[[ MATERIAL FOR THE TASK open ]]

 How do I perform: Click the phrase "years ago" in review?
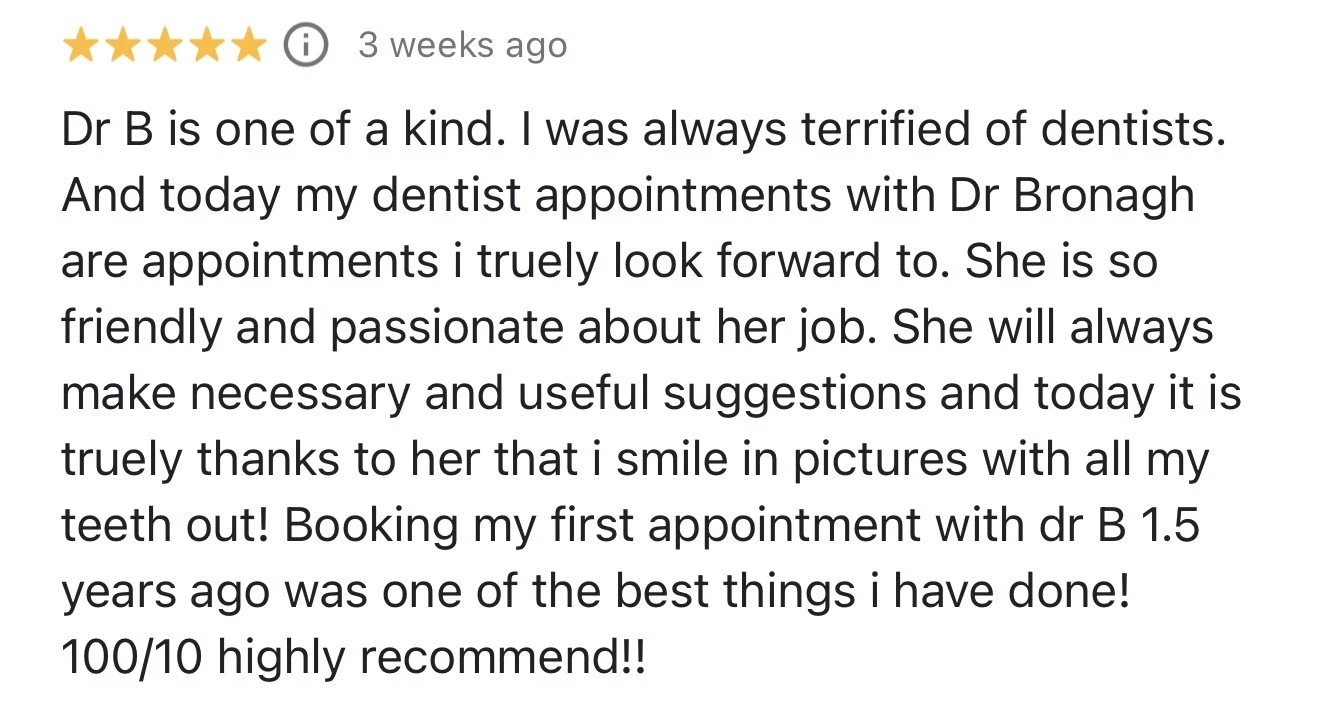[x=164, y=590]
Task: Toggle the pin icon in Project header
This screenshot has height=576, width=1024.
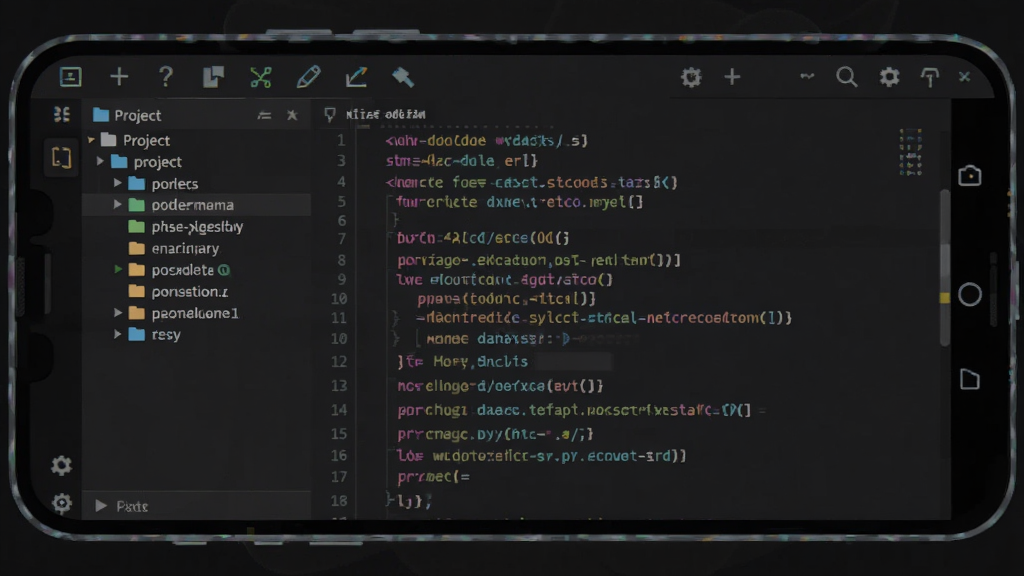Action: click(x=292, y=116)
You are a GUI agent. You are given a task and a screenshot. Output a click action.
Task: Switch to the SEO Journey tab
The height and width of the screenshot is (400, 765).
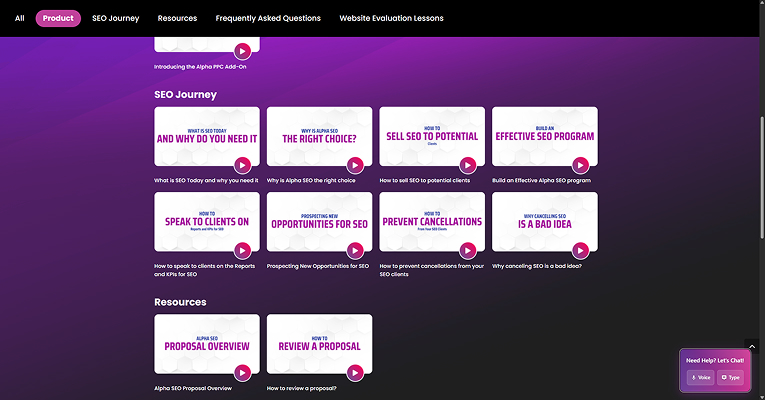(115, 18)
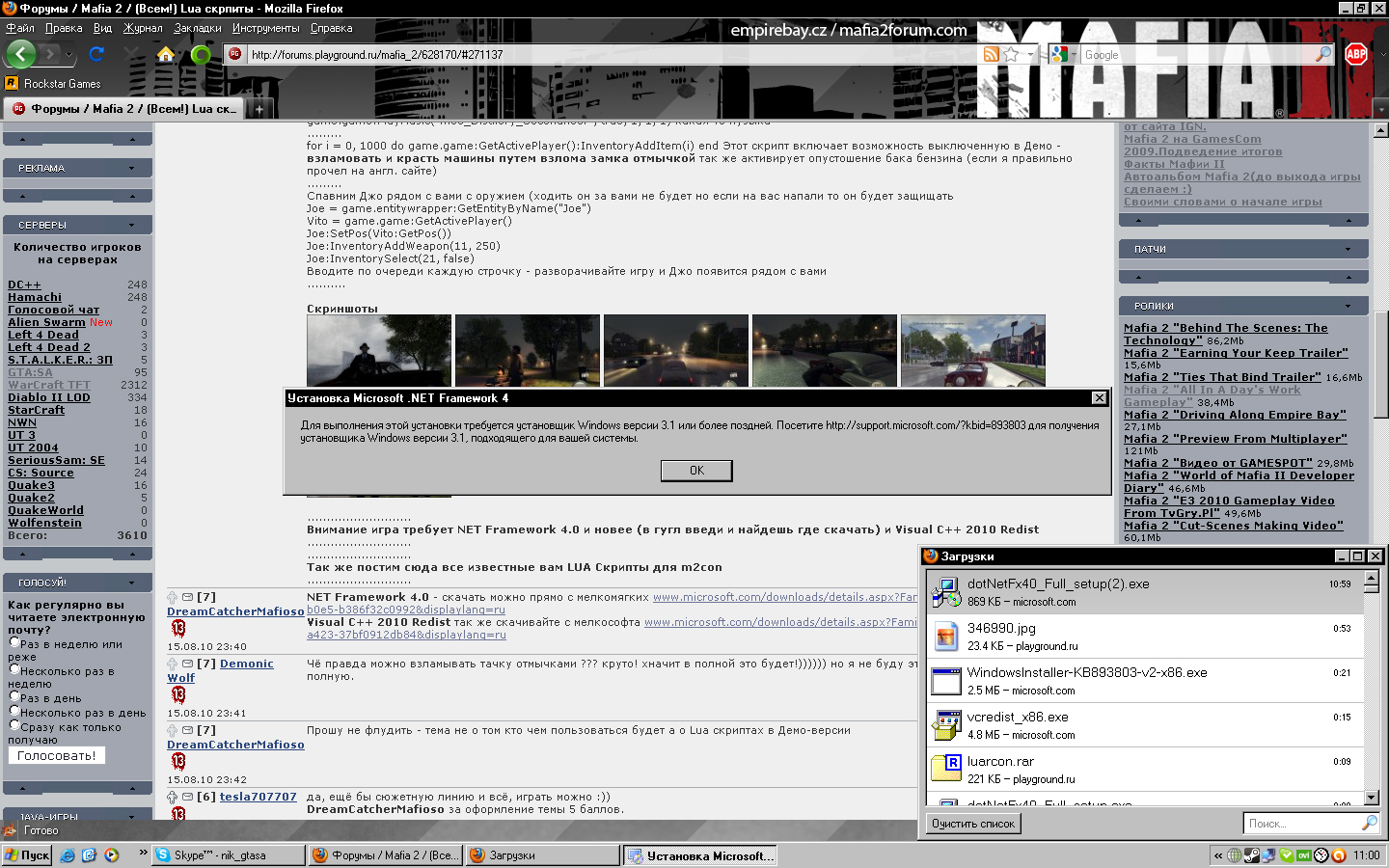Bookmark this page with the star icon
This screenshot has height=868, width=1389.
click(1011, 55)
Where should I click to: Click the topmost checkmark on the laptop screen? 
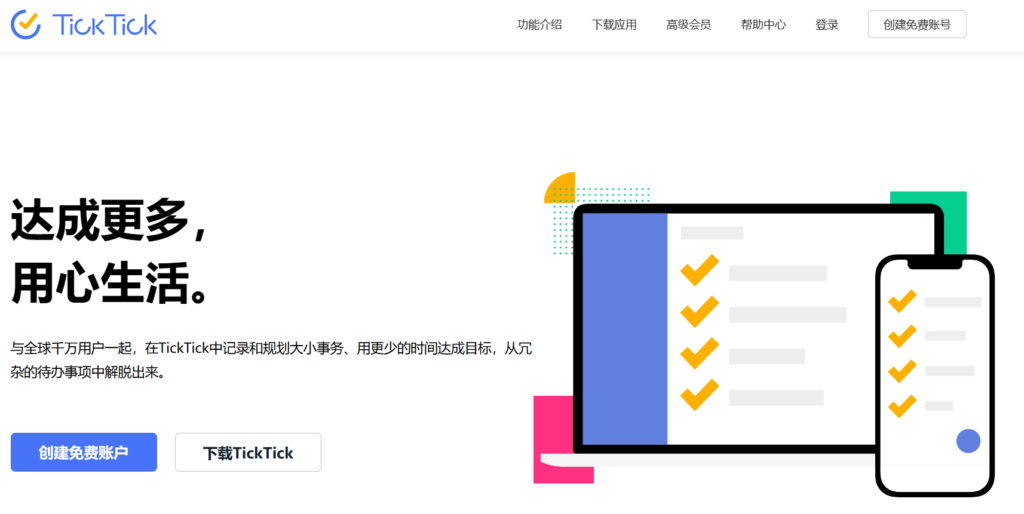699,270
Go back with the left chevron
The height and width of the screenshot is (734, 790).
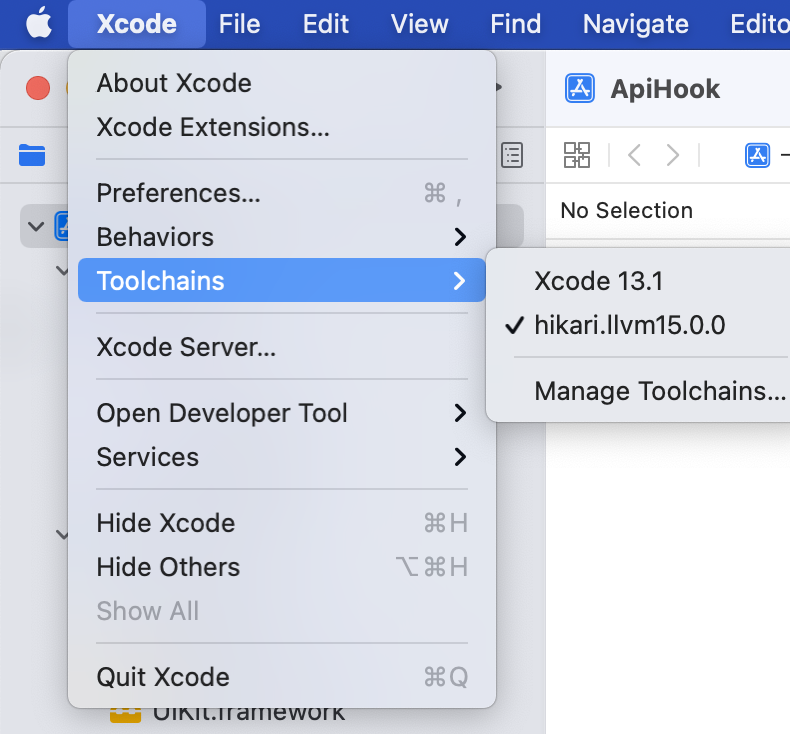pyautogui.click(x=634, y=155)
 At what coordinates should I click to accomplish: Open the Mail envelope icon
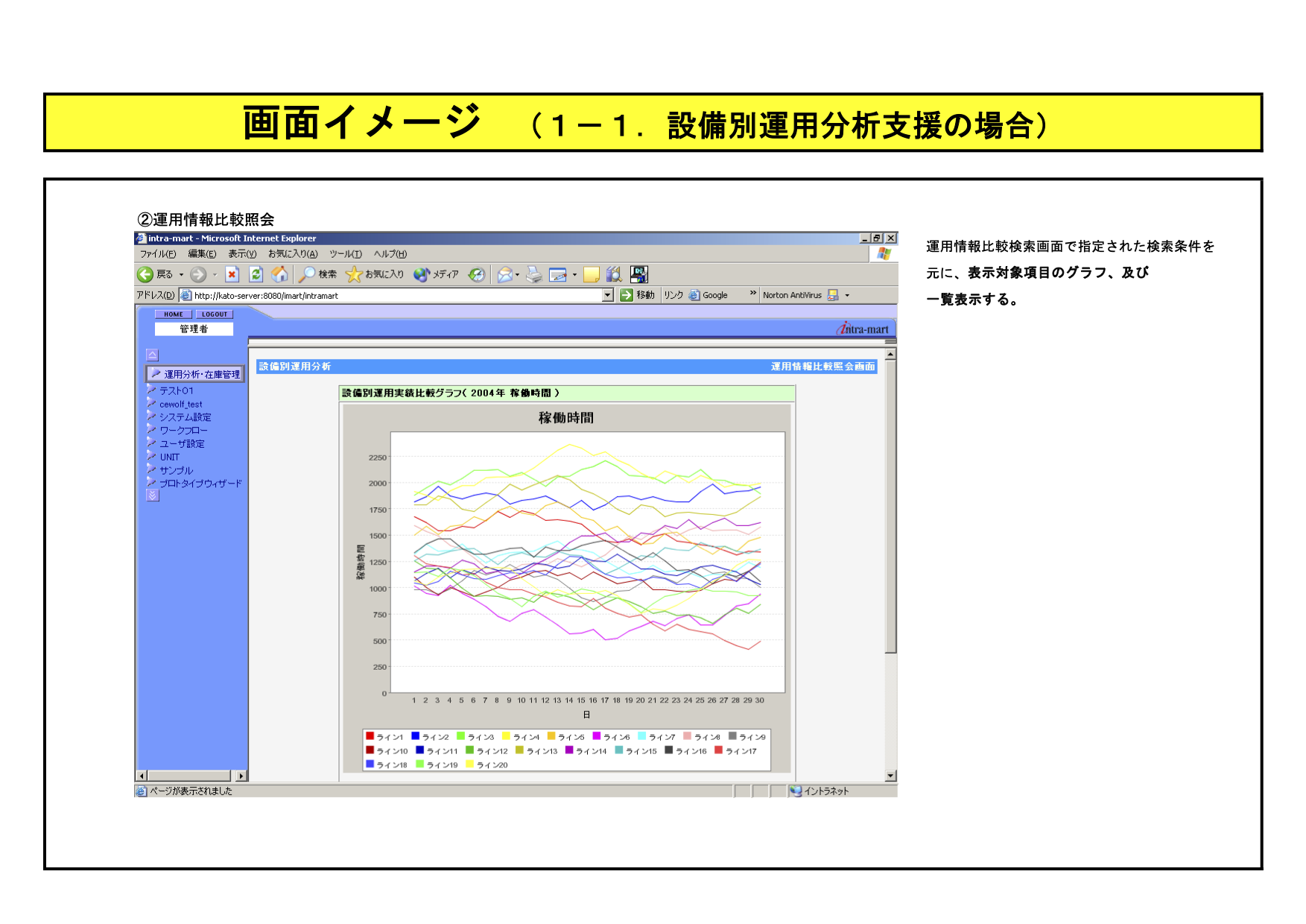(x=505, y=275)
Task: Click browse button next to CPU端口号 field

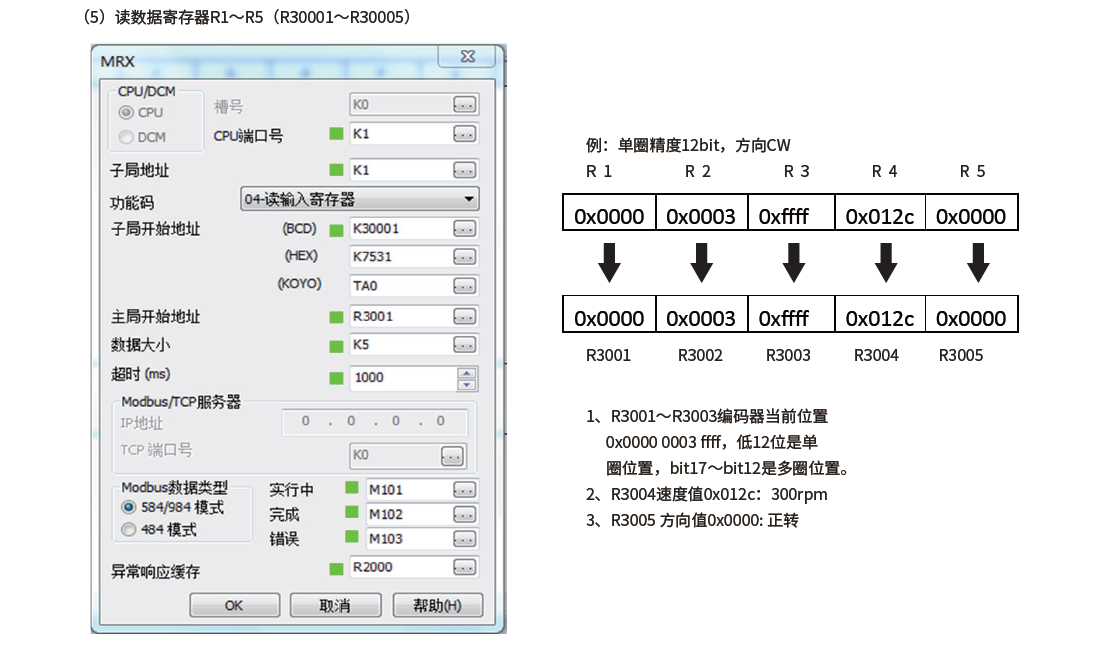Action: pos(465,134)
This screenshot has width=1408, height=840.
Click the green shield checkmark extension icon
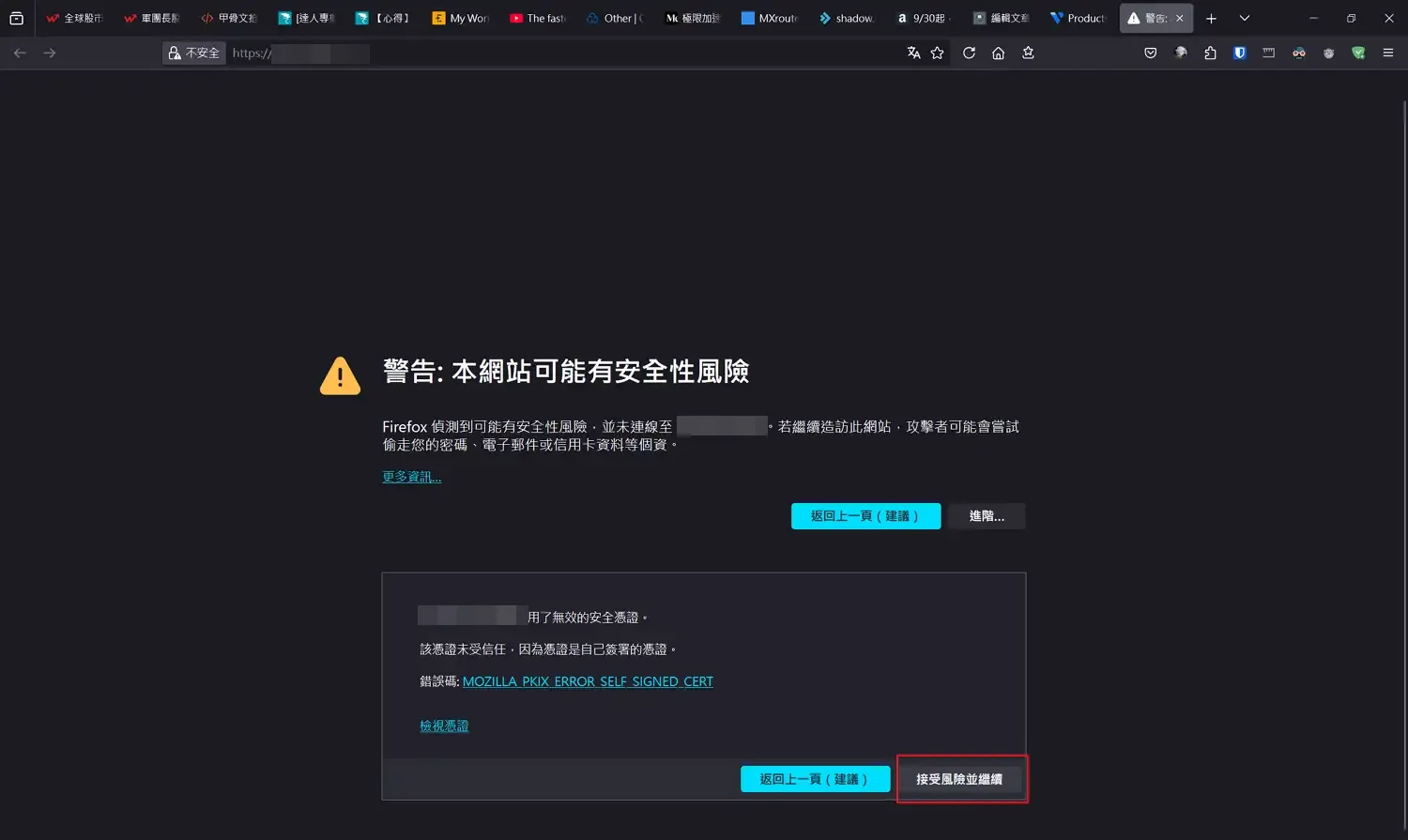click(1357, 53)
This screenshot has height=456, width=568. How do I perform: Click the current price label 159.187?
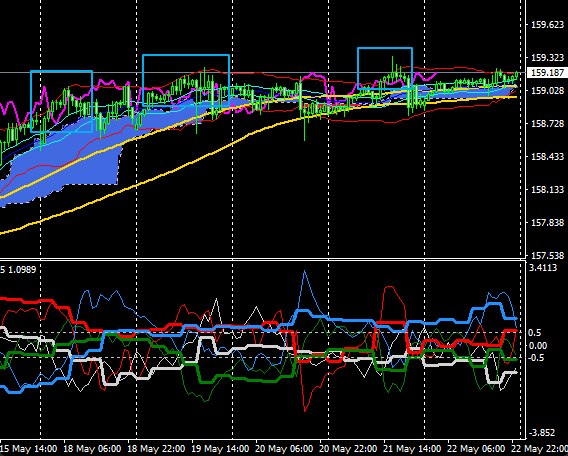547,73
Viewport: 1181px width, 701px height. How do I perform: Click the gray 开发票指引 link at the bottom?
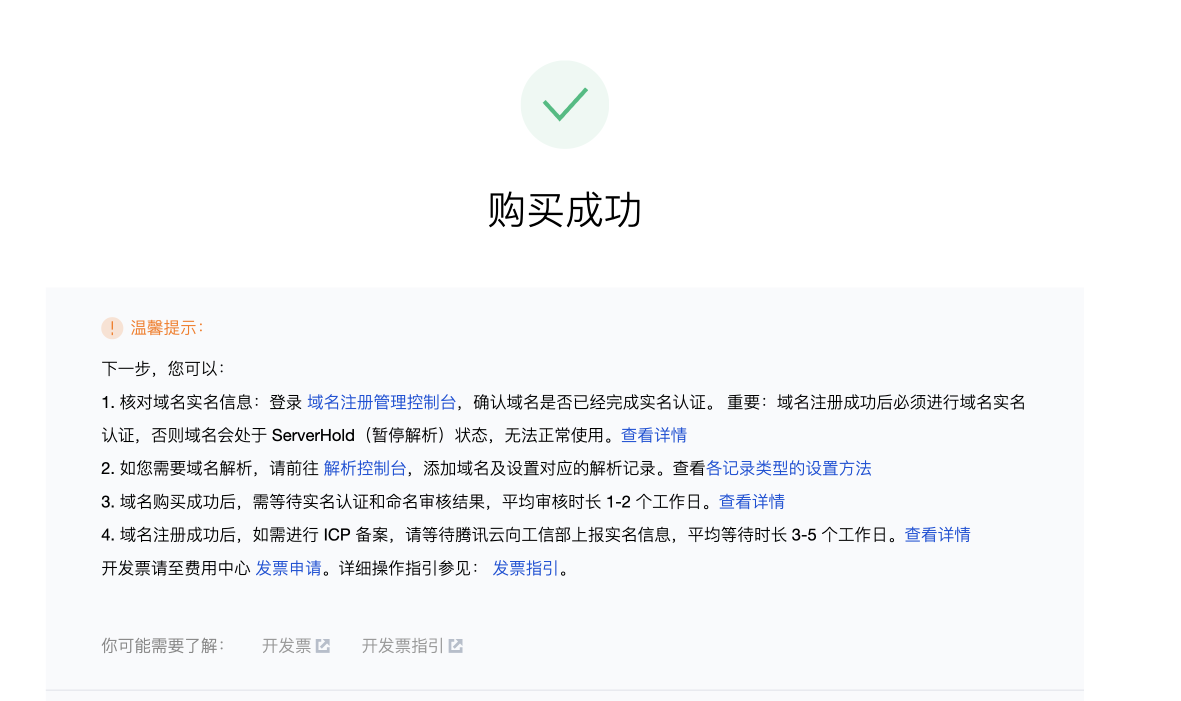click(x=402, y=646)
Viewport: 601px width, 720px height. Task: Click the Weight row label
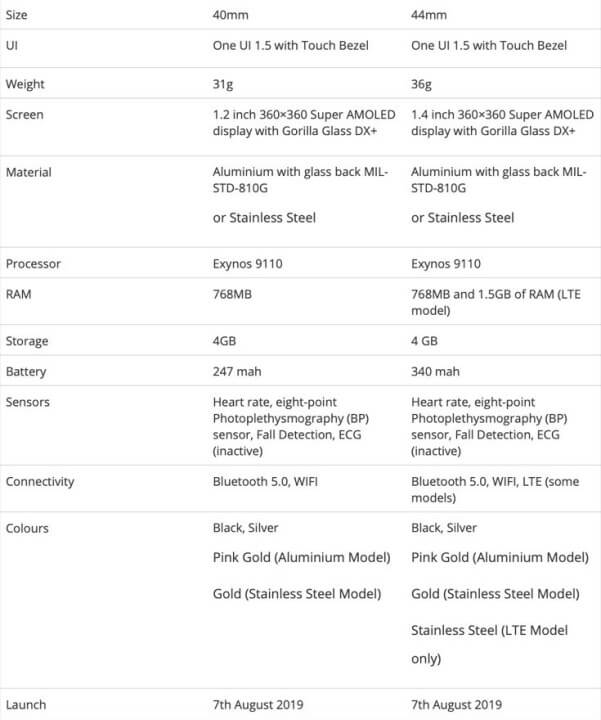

[[ MATERIAL FOR THE TASK closed ]]

__WHAT IS REQUIRED__
Go to the line that contains "Viewport: 1181px width, 701px" and copy it and every line after it through the end of the entries, exactly, without the pictures.

__SOLUTION BELOW__
Viewport: 1181px width, 701px height. How do I perform: Click the gray 开发票指引 link at the bottom?
click(x=402, y=646)
Viewport: 601px width, 720px height. Task: Click the Weight row label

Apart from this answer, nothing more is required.